PROVIDED RECORDS:
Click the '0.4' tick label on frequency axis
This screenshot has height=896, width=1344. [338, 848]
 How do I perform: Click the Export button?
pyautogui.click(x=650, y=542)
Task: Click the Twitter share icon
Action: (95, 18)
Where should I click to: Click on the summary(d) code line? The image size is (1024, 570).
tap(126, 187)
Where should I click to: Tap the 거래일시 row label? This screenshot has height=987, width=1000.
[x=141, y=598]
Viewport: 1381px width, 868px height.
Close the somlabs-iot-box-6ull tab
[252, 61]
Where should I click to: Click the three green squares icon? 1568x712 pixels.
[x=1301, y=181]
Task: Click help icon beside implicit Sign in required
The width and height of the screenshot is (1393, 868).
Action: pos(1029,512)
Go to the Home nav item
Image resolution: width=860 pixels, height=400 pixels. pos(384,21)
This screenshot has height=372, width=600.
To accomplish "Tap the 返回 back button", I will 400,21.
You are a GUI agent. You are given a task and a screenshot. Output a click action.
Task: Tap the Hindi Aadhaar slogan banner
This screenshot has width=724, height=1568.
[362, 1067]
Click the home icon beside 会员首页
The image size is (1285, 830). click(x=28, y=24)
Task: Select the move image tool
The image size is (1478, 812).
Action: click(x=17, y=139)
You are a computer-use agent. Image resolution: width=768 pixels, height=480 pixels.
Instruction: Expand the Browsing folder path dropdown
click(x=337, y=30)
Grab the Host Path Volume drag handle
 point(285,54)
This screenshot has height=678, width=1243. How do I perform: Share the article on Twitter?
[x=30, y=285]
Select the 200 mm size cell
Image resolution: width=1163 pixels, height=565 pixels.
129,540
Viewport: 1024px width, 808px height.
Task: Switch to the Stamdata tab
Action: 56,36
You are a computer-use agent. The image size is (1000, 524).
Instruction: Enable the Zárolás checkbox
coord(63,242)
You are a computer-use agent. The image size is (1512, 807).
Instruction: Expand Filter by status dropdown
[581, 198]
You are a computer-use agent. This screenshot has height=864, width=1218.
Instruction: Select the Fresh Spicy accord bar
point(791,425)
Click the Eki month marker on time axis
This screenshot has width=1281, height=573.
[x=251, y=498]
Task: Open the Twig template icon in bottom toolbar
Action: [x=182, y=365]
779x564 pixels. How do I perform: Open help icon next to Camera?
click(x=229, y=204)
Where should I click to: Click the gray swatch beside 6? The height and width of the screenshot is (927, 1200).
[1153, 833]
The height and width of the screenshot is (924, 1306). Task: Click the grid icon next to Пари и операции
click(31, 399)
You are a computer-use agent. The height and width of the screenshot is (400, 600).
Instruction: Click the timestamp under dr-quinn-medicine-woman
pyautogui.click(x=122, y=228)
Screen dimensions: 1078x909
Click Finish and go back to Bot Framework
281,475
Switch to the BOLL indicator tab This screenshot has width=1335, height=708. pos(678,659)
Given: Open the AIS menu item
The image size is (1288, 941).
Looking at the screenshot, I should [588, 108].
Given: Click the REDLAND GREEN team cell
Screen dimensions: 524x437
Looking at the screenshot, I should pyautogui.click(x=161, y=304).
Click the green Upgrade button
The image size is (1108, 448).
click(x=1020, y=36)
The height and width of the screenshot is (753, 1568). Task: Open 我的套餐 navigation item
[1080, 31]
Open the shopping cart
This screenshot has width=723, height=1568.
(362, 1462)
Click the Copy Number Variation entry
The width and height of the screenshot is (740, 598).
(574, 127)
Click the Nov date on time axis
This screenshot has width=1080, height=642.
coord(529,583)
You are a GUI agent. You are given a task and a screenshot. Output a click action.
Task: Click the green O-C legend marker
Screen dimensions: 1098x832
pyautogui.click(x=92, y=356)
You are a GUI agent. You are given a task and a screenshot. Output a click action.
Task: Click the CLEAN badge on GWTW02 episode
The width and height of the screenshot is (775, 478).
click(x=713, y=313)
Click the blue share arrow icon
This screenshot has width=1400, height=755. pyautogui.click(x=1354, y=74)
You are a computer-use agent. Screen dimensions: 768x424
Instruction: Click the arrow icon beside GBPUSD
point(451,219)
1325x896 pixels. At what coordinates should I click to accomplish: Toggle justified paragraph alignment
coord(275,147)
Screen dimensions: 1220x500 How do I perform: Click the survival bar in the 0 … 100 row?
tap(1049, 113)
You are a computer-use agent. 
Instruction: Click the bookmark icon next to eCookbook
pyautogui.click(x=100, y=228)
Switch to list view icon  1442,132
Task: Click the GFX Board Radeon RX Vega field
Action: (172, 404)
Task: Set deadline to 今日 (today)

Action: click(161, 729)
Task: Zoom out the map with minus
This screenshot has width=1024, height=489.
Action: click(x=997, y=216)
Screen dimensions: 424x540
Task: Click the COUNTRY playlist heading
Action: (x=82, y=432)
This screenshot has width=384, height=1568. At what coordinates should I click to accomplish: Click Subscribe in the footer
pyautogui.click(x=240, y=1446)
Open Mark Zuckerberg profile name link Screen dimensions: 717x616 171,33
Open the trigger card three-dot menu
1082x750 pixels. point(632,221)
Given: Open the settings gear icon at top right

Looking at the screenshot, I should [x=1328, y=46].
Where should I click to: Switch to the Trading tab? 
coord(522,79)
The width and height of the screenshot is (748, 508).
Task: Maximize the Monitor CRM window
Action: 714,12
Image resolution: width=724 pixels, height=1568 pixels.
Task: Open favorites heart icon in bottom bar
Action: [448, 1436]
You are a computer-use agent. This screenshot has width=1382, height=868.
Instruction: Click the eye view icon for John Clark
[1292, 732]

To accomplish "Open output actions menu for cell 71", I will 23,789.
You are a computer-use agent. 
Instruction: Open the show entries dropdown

WRITTEN PROBLEM: Reproduce word for word the lines of the records starting with the line containing "Task: Set deadline to 今日 (today)" and going on through the line containing "Action: (x=82, y=432)", including both of those lines.

FINAL ANSWER:
Task: Set deadline to 今日 (today)

Action: click(161, 729)
Task: Zoom out the map with minus
This screenshot has width=1024, height=489.
Action: click(x=997, y=216)
Screen dimensions: 424x540
Task: Click the COUNTRY playlist heading
Action: (x=82, y=432)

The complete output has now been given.